Für die Bewohner(innen) mit kognitiven Einschränkungen wirken blühende Gärten belebend: Der frische Duft, das Rauschen der Blätter, das Gefühl von Holz und Stein auf der Hand schärfen die Sinne und halten den Geist wach. Darum freut sich Sackmann besonders über die neuen fliegenden Nachbarn: "Mehr Insekten bedeuten auch mehr Vogelgezwitscher und mehr Leben in den Gärten unserer Pflegeeinrichtungen."
Schon mit kleinen Investitionen gewinnen alle
Das Projekt "Konstanz summt" zeigt: Mit kleinen Investitionen sind große Wirkungen möglich. Für das Frühjahr 2020 sind die Umbauten im Demenzgarten des Haus Don Bosco geplant. Und auch die Pläne für die beiden Gärten des Pflegeheims Zoffingen hat die Caritas mit Unterstützung des BUND Konstanz bereits überarbeitet. "In wenigen Jahren entstehen hier inmitten der mittelalterlichen Konstanzer Niederburg kleine grüne Oasen für unsere Bewohner und Insekten gleichermaßen", betont Andreas Hoffmann.
Vier insektenfreundliche Gärten sollen die Welt retten? Wohl kaum.
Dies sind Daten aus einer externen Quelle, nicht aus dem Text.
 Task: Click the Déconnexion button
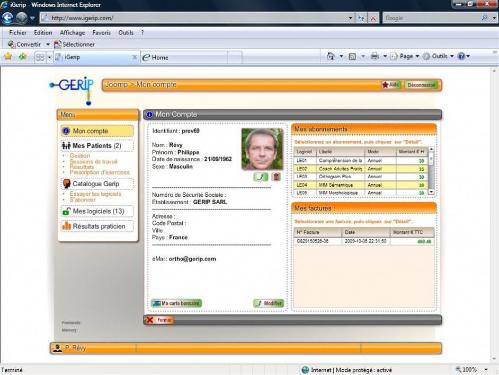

Doch Dominique Seeger ist überzeugt, dass ein kleines bisschen mehr Kraut und Rüben in deutschen Gärten hilft: "Jede Grünfläche zählt: Küchenkräuter wie Thymian und Rosmarin auf dem Balkon, früchtetragende Sträucher wie Johannis- und Stachelbeere im Vorgarten oder einfach eine ungemähte Wiese."